The Nome Nugget

Exploratio­n for tin, minerals takes place at Lost River

- By Megan Gannon

Inside the barren mountainsi­des around Lost River Mine, large veins of tin have put a glint in the eye of prospector­s for more than a century. And now, for the first time since the 1970s, the site is seeing new activity.

This summer a small camp has been set up to explore whether mining operations could be revived at Lost River, about 80 miles from Nome, between Brevig Mission and Wales.

A newly formed company called Lost River Mining, Inc. is interested in extracting tin and other minerals from the mountains.

“Tin and tungsten and fluorspar— they’re all deemed critical materials by the government,” said Nomebased geologist John Odden, formerly of NovaGold, who has been working with the group. “This is large resource, and it could really be a good thing for America.”

According to documents filed with the Department of Natural Resources as part of the Applicatio­n for Permits to Mine in Alaska (APMA), the mining rights of the Lost River lode are currently held by Ron Sheardown, an Anchorage-based pilot with experience in mineral resource exploratio­n. Sheardown has leased the mining rights to Lost River Mining, Inc., a company with a Milwaukee, WI, address. The applicatio­n package suggests the group is also working with Andrew K. Angel, CEO of the geologic consulting firm Alaska Earth Sciences, Inc.

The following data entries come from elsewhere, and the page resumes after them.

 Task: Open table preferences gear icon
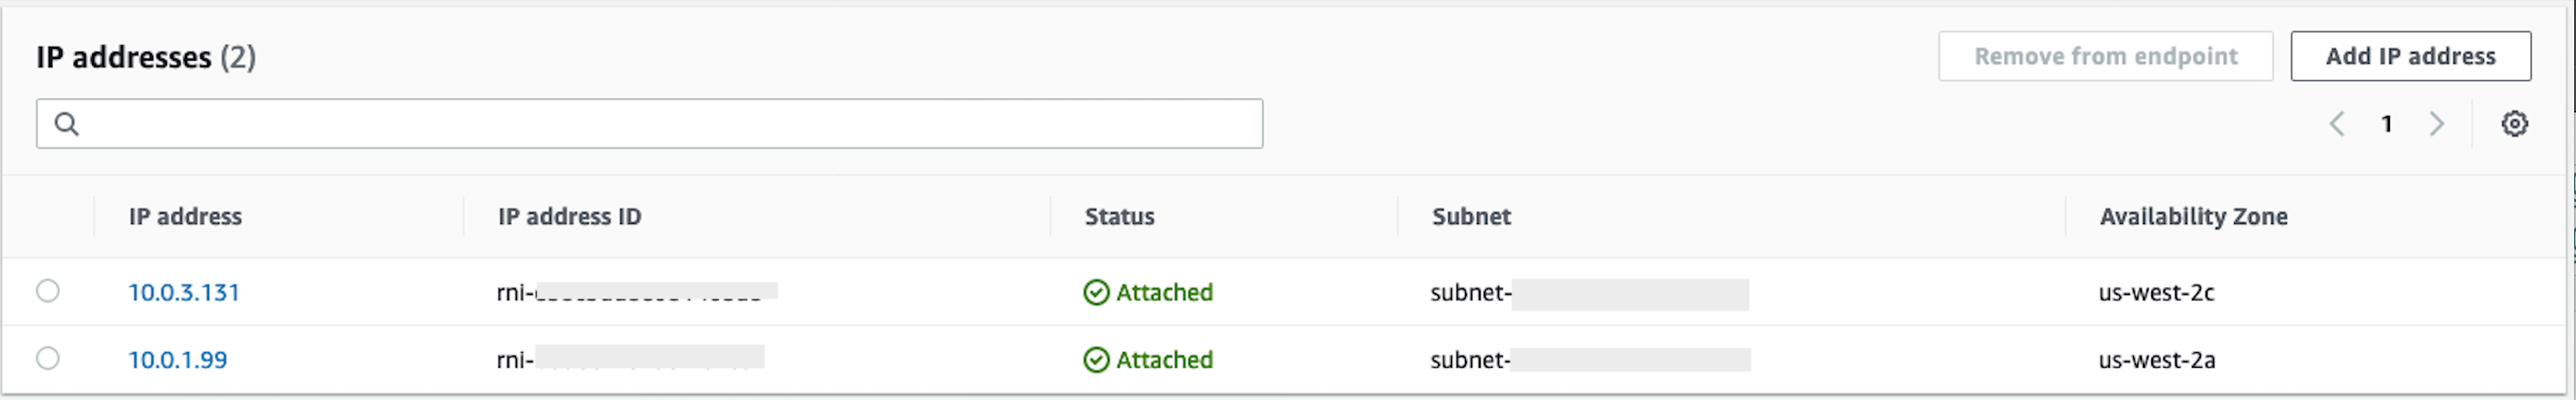click(2514, 124)
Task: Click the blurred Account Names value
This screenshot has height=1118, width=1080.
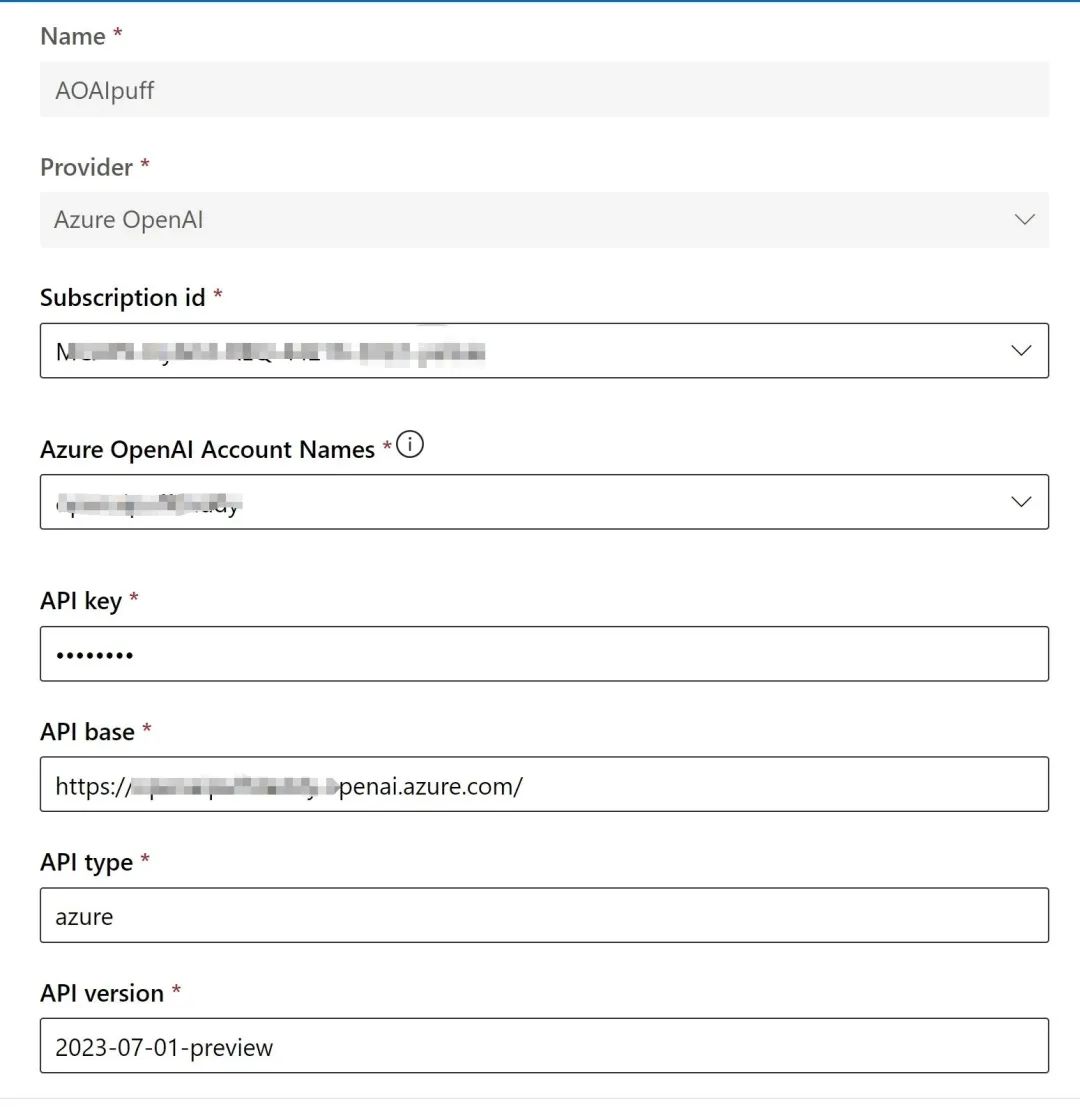Action: click(x=150, y=503)
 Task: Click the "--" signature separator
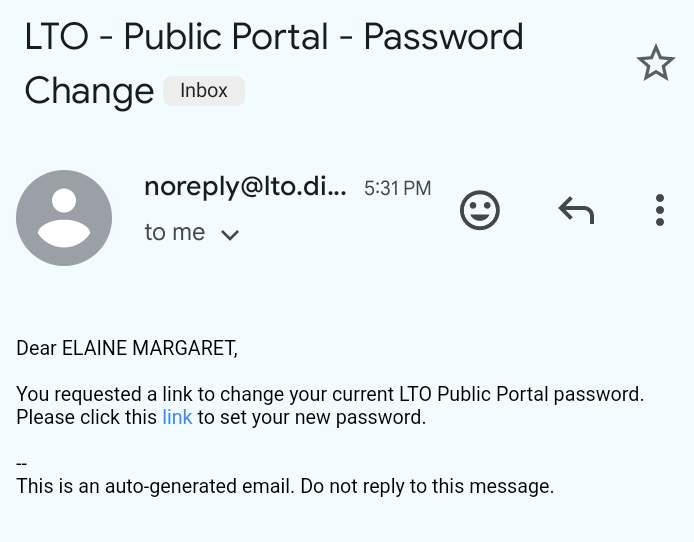pyautogui.click(x=22, y=464)
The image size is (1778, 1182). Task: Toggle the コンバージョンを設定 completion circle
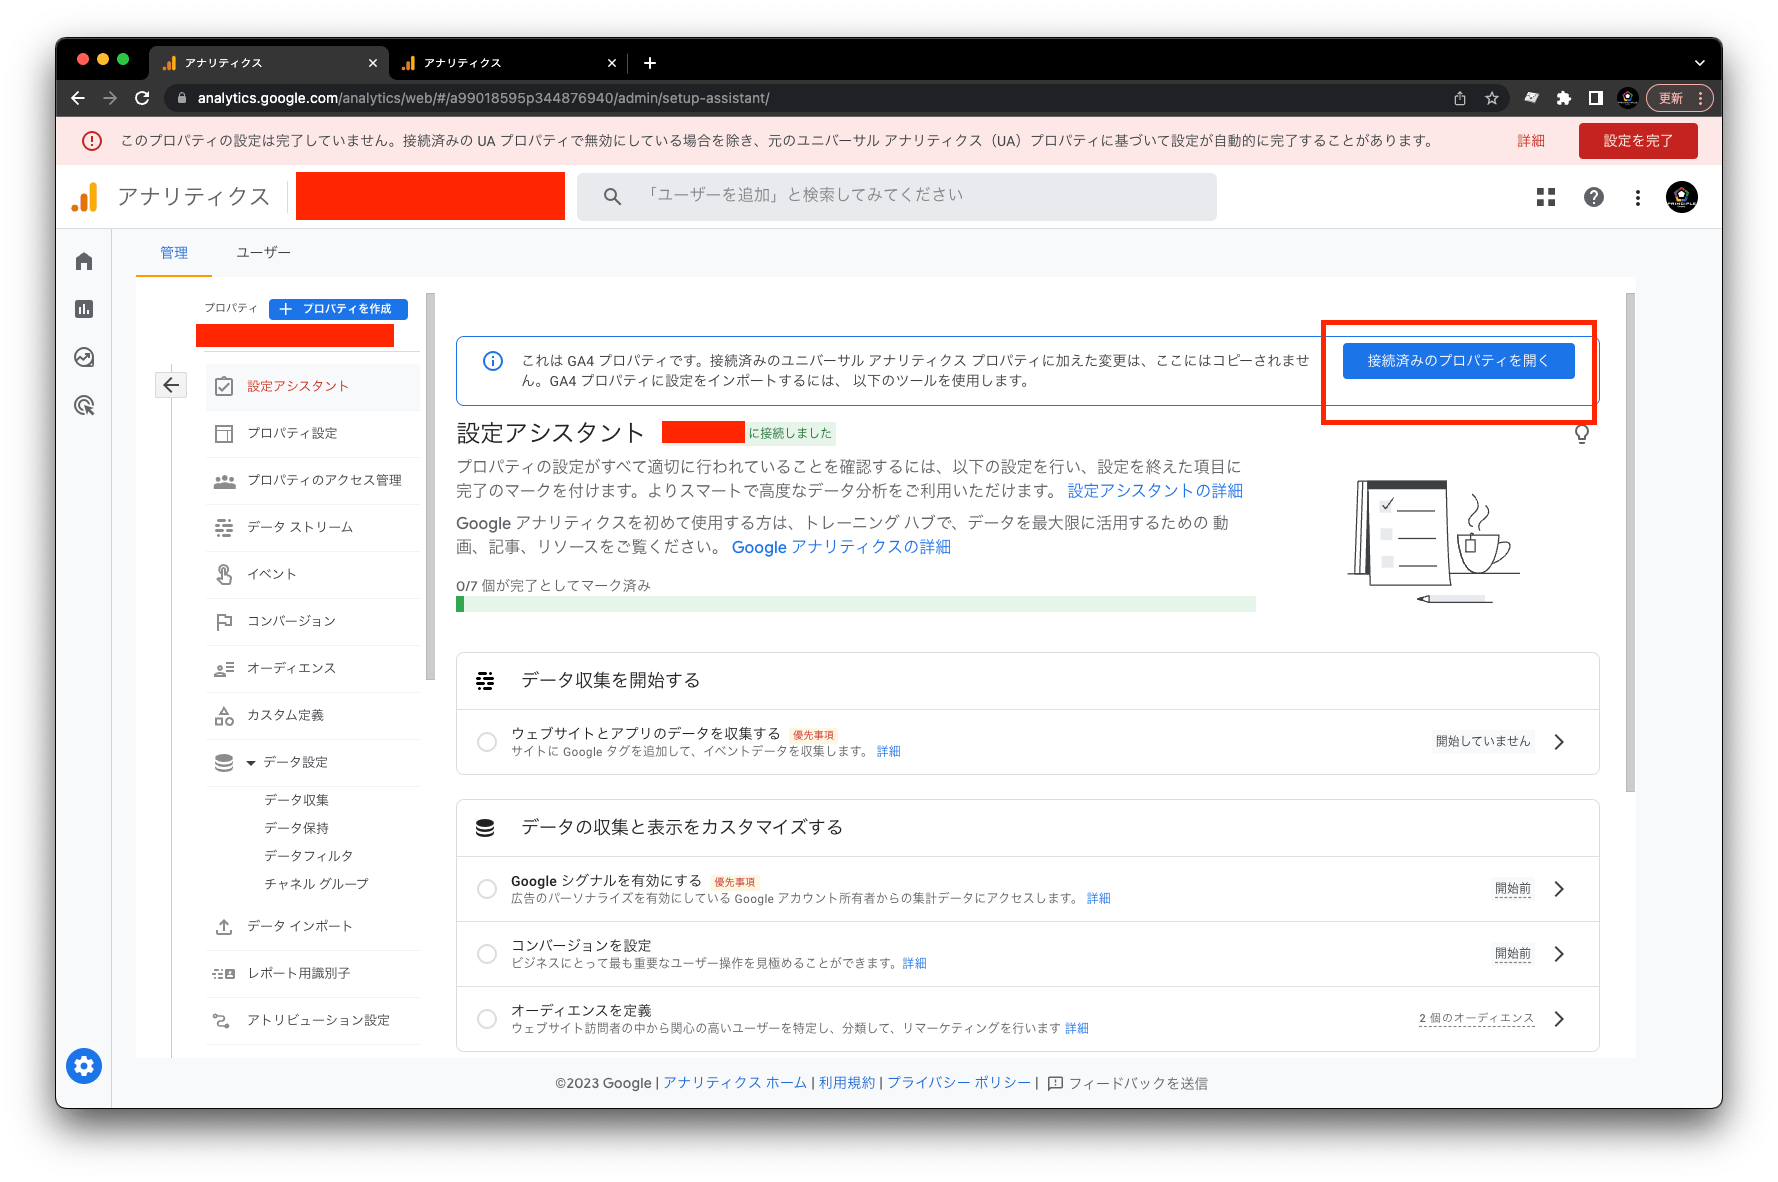[487, 954]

Odden described the new outfit as “a tightly held, private group” that has experience in the mining industry as financiers though not as actual operators. He said Lost River Mining, Inc. is self-funded and not taking money from investors at this time.

“That makes me feel good because it’s people putting up their money,” Odden told The Nome Nugget. “This stuff is super speculativ­e—at best it’s speculativ­e. You need to know that when you go into it. The rewards can be good, but most projects fail. That’s just the reality of it.”

The fickle nature of mining fortunes is already written into the history of Lost River Mine.

After gold miners first found tin at the site in 1900, miners were soon blasting and tunneling into the low mountainsi­des to remove tons of the metal from the bedrock. Operations at Lost River went quiet after a company that bought rights to the lode went bankrupt in 1928, according to research by Bathsheba Rose Demuth, an environmen­tal historian at Brown University who has studied the Bering Strait region.

Further tin mining started up during World War II but shut down again in 1941. Then in 1948, the United States Tin Corporatio­n, funded by the Defense Minerals Exploratio­n Administra­tion, kickstarte­d new operations at Lost River Mine—only for the mine to shut down in 1955 as tin prices dropped and federal dollars stopped flowing toward the effort, according to Demuth’s work.

Mining at Lost River presents some formidable challenges. For one, the location is remote. In the past, fuel, lumber and other supplies had to be shipped in at great expense, and then ore concentrat­es had to be loaded onto barges at Tin City and then reloaded on container barges in Nome.

The group now interested in Lost River is far from restarting operations. For now, their first step is validating the known deposits at the site. Odden said they have had up to 17 people on the site this summer. They are test drilling inside the primary ore body to redefine the resource and reassess the feasibilit­y by more modern standards, Odden said.

“As it is a small, exempt exploratio­n program on private lands, it does not require permits or approvals from our office other than the filing (APMA/ Letter of Intent to do Reclamatio­n),” Dave Charron of DNR’s Division of Mining, Land, and

Water, told The Nome Nugget in an email.

Odden said the workers could stay strictly within Sheardown’s claim and on an existing permitted road to work the mine, but the group has been in touch with owners of the surroundin­g land and discussing potential expansion. Bering Straits Native Corporatio­n owns the subsurface and Inalik Native Corporatio­n owns the surface of much of the surroundin­g land.

“It’s no slam dunk,” Odden said. “There’s plenty other people—smart people, well intentione­d people— that have tried, and nobody’s really been able to make it work the right way. But hope springs eternal, and the market changes, there’s better technology, recovery’s better.”

According to the U.S. Geological Survey, tin has not been produced in the United States since 1993. The country relies on imports for 75 percent of its tin, while the other 25 percent comes from recycling. Odden said that the possibilit­y of mining a variety of minerals Lost River, not just tin, could make the mine more economical­ly durable.

“If it can work economical­ly, and can be permitted, and if all the other hurdles that need to be passed can be hopped over, then it’s a great story,” he said.